The Tax Court recently issued an opinion in AD Investment v. Commissioner, 142 T.C. No. 13, in which the Court granted the IRS’s motion to compel the production of documents. The controversy arose in the context of two consolidated Tax Court proceedings involving partnership-level actions related to a possible Son-of-BOSS tax shelter from tax year 2000.
During the course of civil discovery, the IRS sought the production of several opinion letters related to the purported tax shelter transactions. The IRS claimed that these opinion letters would reflect a law firm’s opinion as to whether it was more likely than not that the transactions at issue would be upheld for federal tax purposes. The partners refused to turn these letters over to the government, claiming that these letters were protected by the attorney-client privilege. The IRS argued that the privilege was waived when the partners relied on affirmative defenses to the penalties that turned on the partnerships’ beliefs or state of mind.
At issue in these consolidated proceedings were accuracy-related penalties under I.R.C. sec. 6662. There are several distinct affirmative defenses to accuracy-related penalties. In this case, the partners specifically did not raise the affirmative defense of reliance on professional tax advice. Rather, the partners claimed that the penalties did not apply because there was substantial authority for the treatments of the items, and because the partnerships reasonably believed that the tax treatment of those items was more likely than not the proper tax treatment.
The partners sought to avoid production of the opinion letters by choosing not to assert a defense based upon reliance on professional tax advice. Instead, the partners hoped that their “good faith” defense would not be considered a waiver of the attorney-client privilege.

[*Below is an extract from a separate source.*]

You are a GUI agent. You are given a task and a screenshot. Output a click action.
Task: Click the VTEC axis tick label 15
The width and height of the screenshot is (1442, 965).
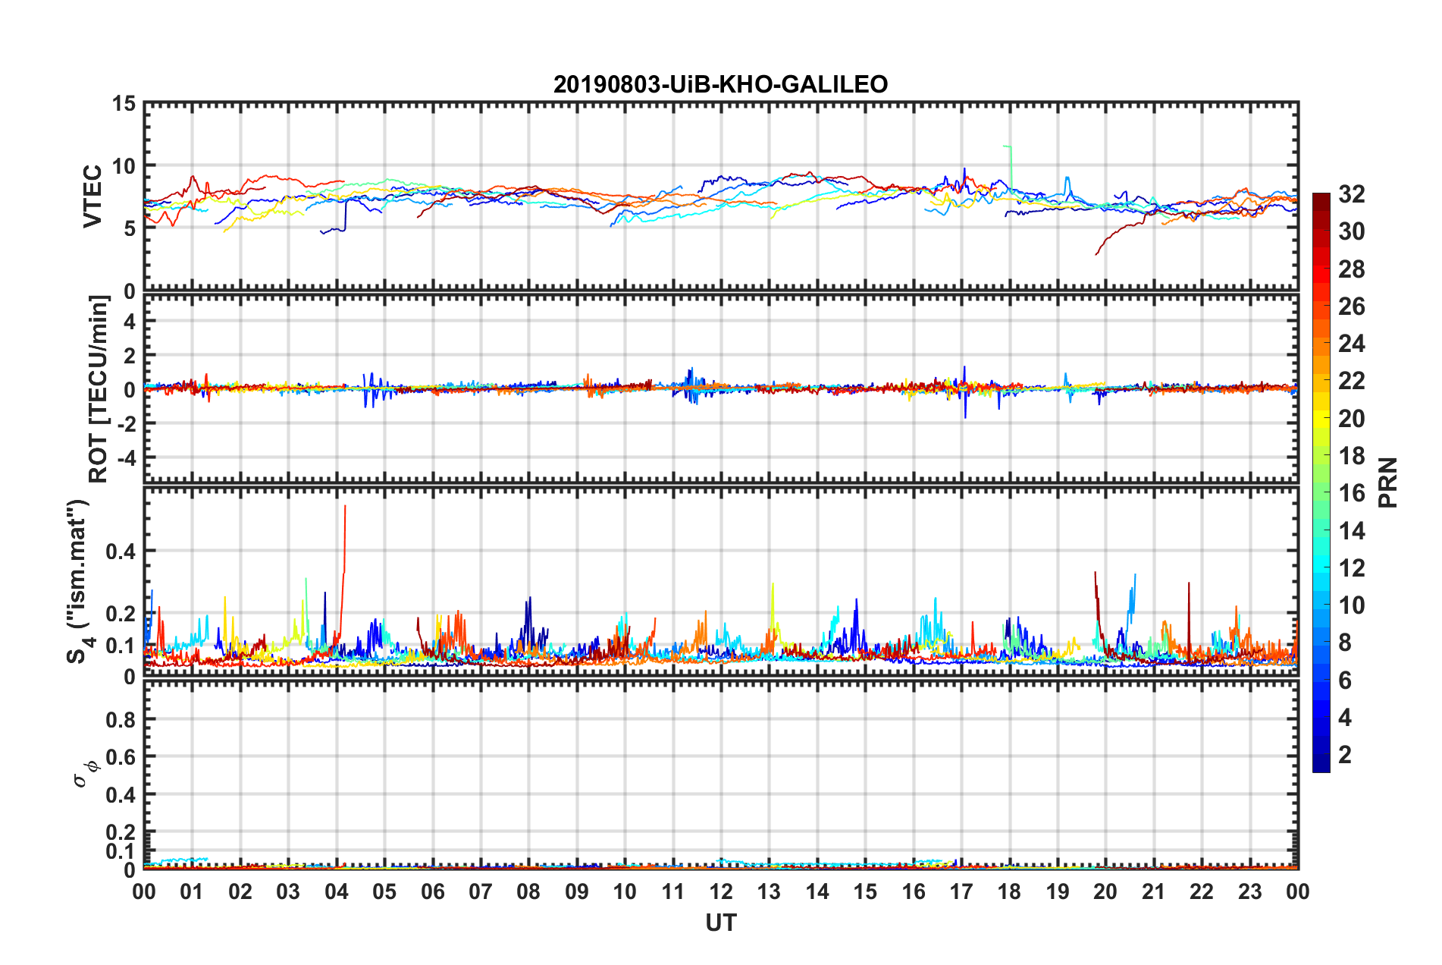(124, 104)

The Tax Court did not agree with the partners, and found that the partnerships had waived their attorney-client privileges by putting forth a good faith or state-of-mind defense, which placed the partnerships’ legal knowledge, understanding, and beliefs into contention. The Court found that if the partners “are to rely on the legal knowledge and understanding of someone acting for the partnerships to establish that the partnerships reasonably and in good faith believed that their claimed tax treatment of the items in question was more likely than not the proper treatment, it is only fair that [the IRS] be allowed to inquire into the bases of that person’s knowledge, understanding, and beliefs including the opinions (if considered).”

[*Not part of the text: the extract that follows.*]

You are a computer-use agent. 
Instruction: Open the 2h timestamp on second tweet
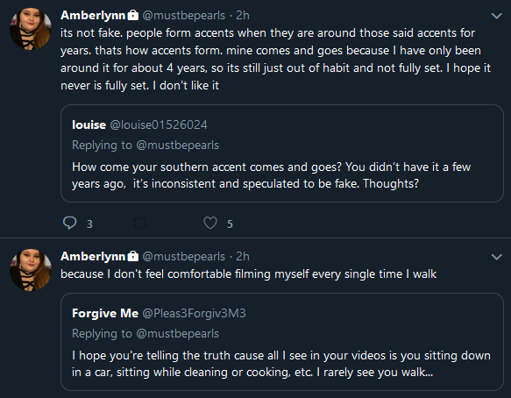coord(243,257)
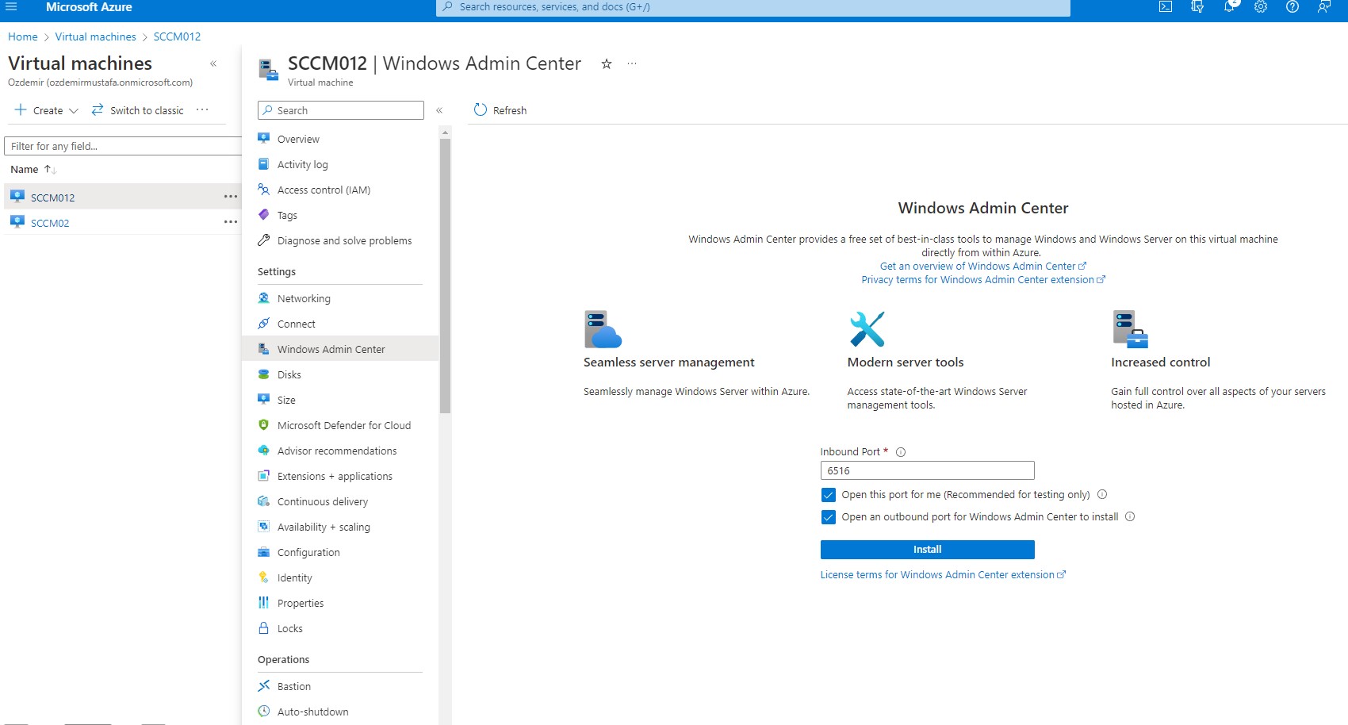Open Bastion under Operations

[x=294, y=686]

The Court also held that the partners had forfeited the attorney-client privilege by raising the separate reasonable cause exception to the accuracy-related penalties for the same reasons the Court described in its analysis of the good faith defense.
The Court concluded its opinion by granting the IRS’s motions to compel production of the opinion letters. The Court noted that if the partners did not disclose the opinion letters, then it would consider precluding the partners from introducing other evidence that the partnerships had acted in good faith and that there was an honest misunderstanding of law.